REQUEST:
Write what comes next in the forum post about the string wave tension problem, picking up right after its last sentence.

EXTRACT:
-- -- --

# Homework Help: String Wave tension question

1. Aug 27, 2010

### SirRoland

1. The problem statement, all variables and given/known data

A wire with mass 35.0 is stretched so that its ends are tied down at points a distance 83.0 apart. The wire vibrates in its fundamental mode with frequency 64.0 and with an amplitude at the antinodes of 0.270 .

it asks for: Tension
Speed of propagation
maxmimum transverse velocity and
maximum acceleration

2. Relevant equations
Wave equation Asin(kx-wt)

I figured I was suppose to put the equation into this form first, however I was really unsure because I have never done a problem like this before.

3. The attempt at a solution
.270cmSin(7.57x-402.12t)
.270 is given
7.57 i took 2pi/.83 : here I am assuming .83m (83 cm given) is the wavelength, as I did not know what else it could be.

-- -- --

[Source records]

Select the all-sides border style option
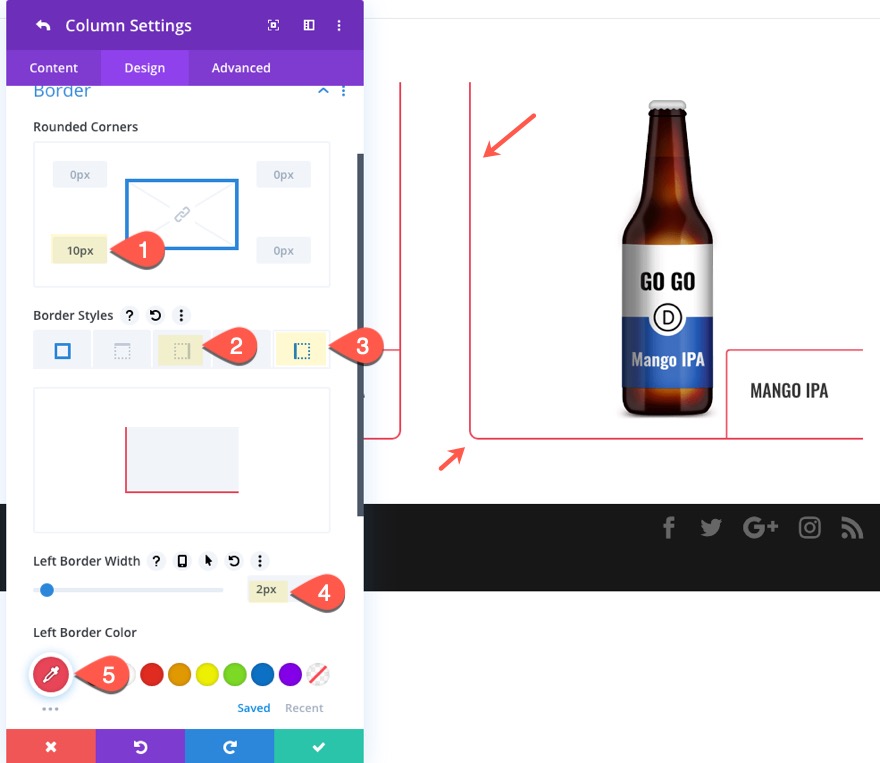The height and width of the screenshot is (763, 880). tap(62, 351)
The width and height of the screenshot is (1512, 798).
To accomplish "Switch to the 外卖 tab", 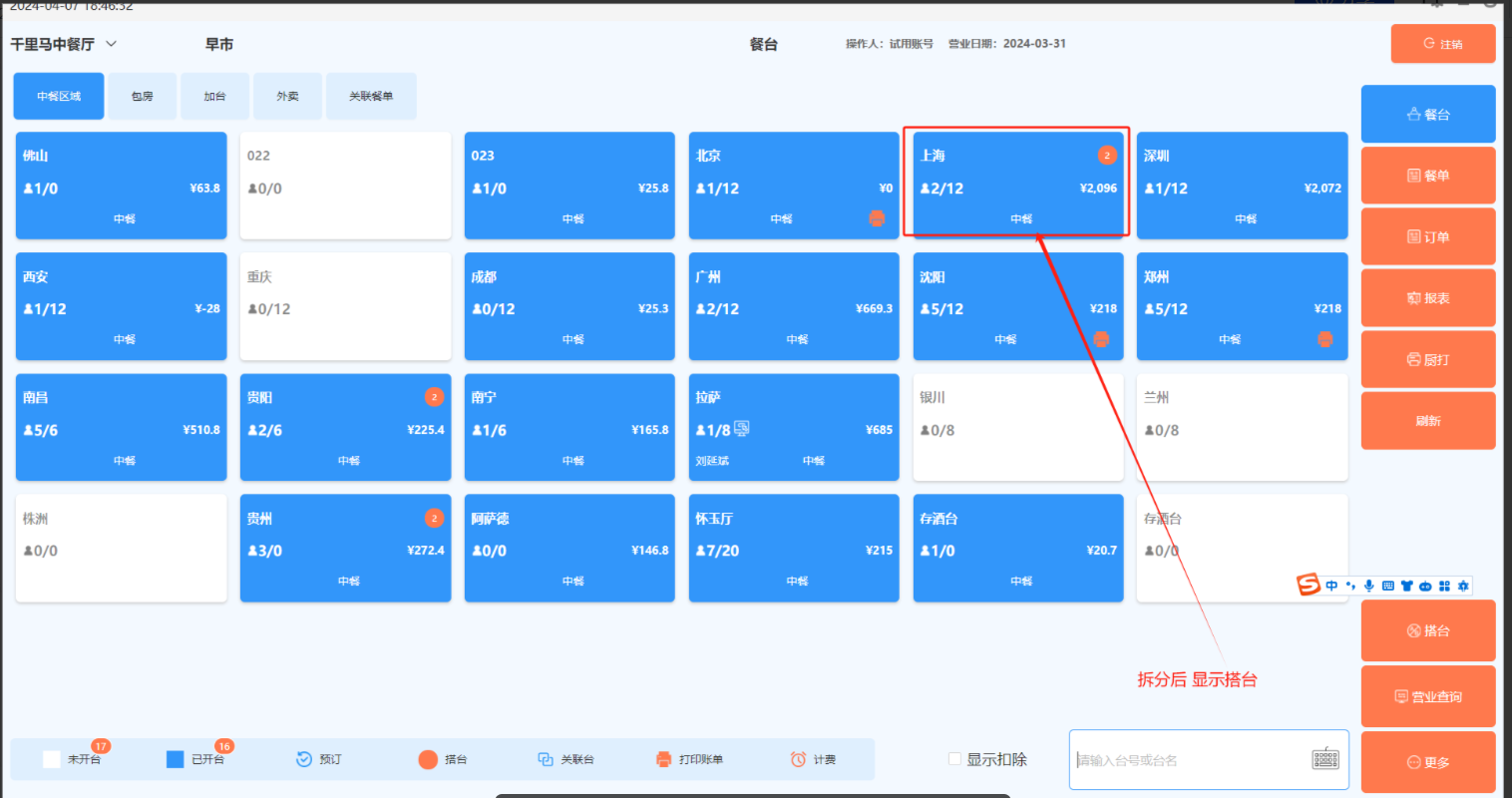I will coord(287,97).
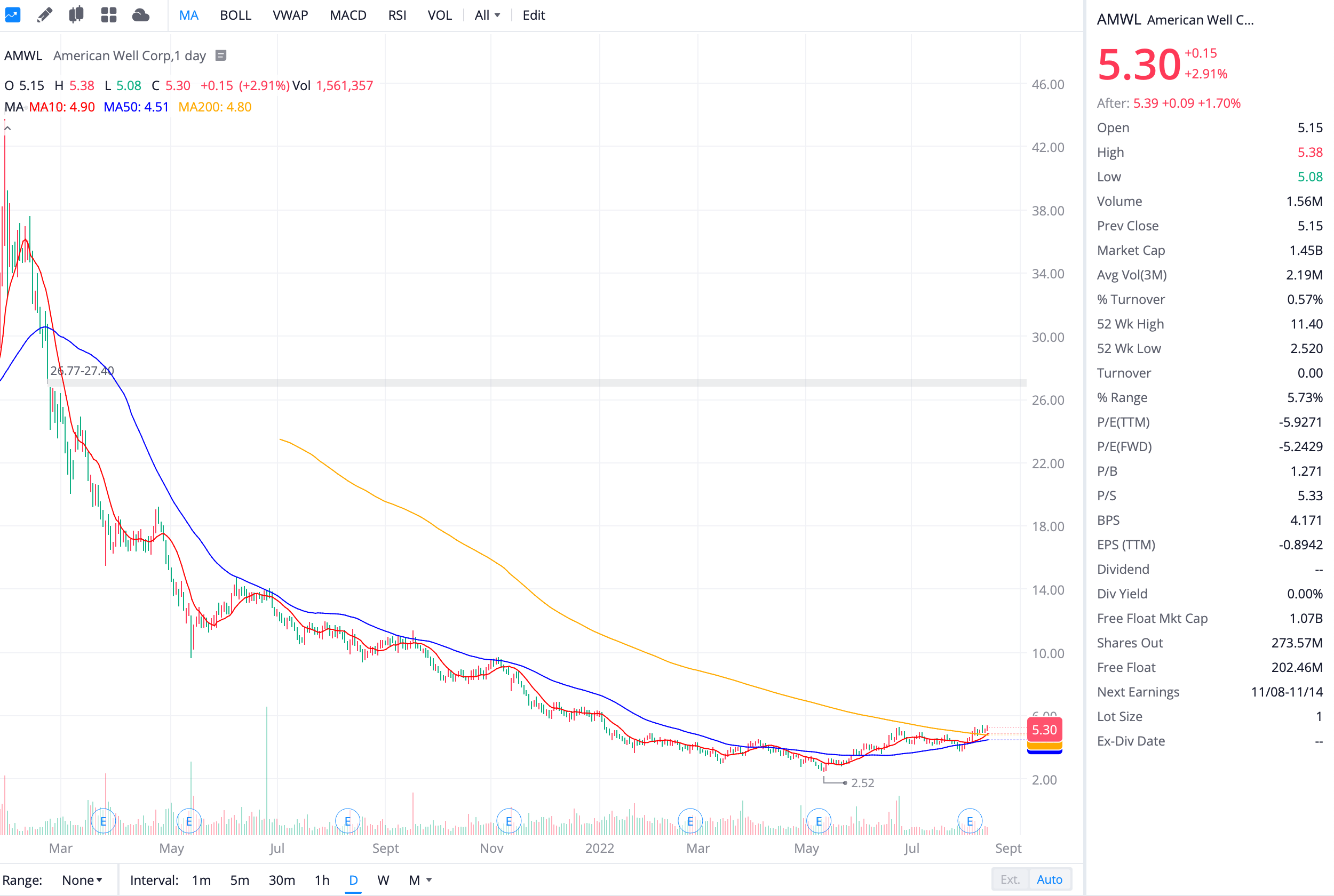Image resolution: width=1334 pixels, height=896 pixels.
Task: Switch to the W weekly interval
Action: (x=383, y=880)
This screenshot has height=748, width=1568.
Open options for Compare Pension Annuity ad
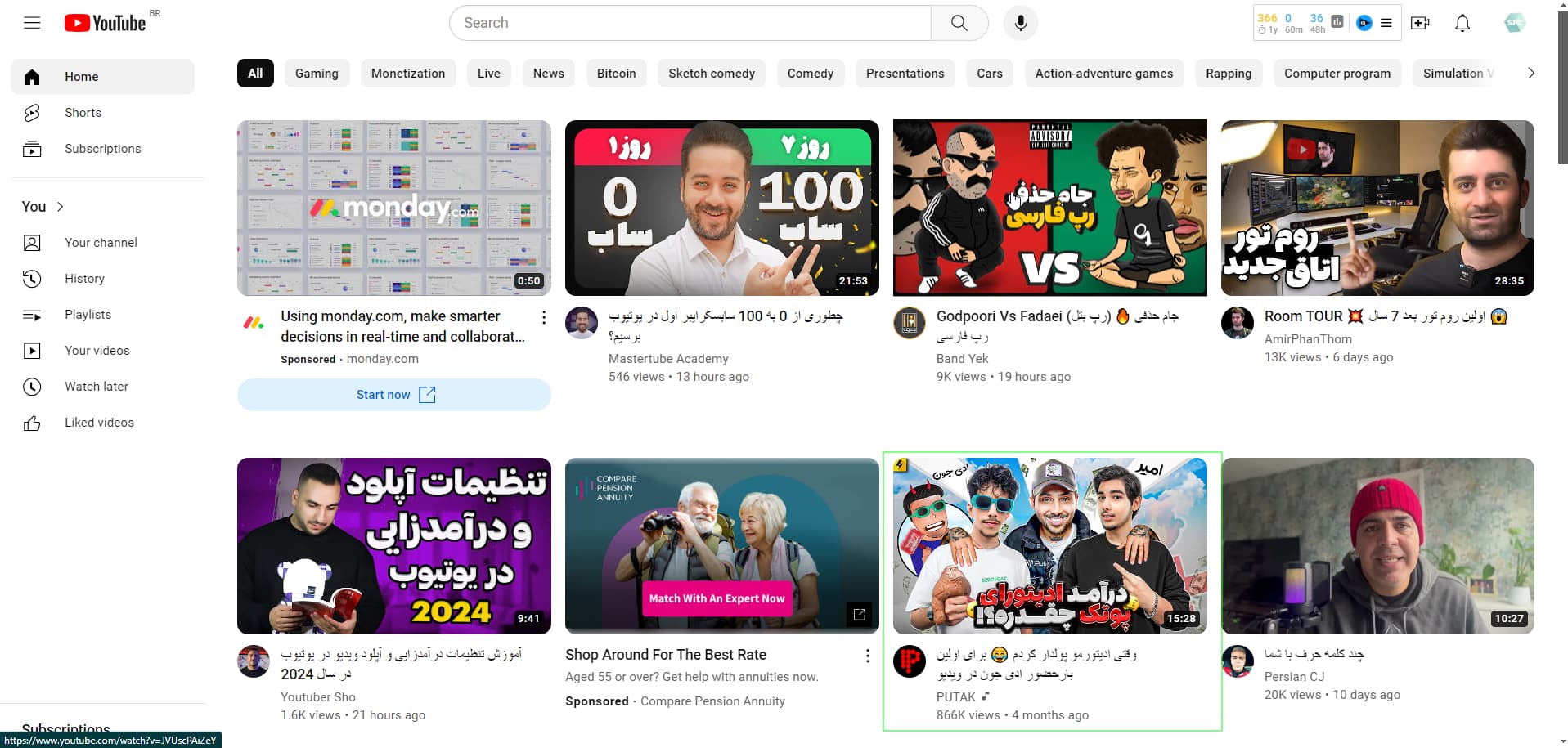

-- -- --

RESPONSE TO THE EXERCISE:
402.12 i have from frequency * 2pi.

I am not sure at all if this is a step in the right direction, any help is really appreciated :)

2. Aug 28, 2010

### danielakkerma

Hi,
Lets resolve the problem one step at a time:
Think about newtonian mechanics, for the part regarding the tension.
Remember that the force is $$\vec{F}=m \cdot \vec{a}$$
Think about what you need to get that..
The same applies to the velocity, and acceleration.
Recall(and this is quite a bulky hint) the equation you've been given is that of the translation, i.e:
$$x=Asin(\omega t - kx)$$

Daniel

3. Aug 28, 2010

### Je m'appelle

"A wire with mass 35.0 is stretched so that its ends are tied down at points a distance 83.0 apart."

As the endpoints of the wire are fixed the wave formed on this wire will be a standing wave.

"The wire vibrates in its fundamental mode with frequency 64.0 and with an amplitude at the antinodes of 0.270."

Do you know what's the concept of fundamental frequency mode of vibration in a standing wave? Do you know the definition of antinodes?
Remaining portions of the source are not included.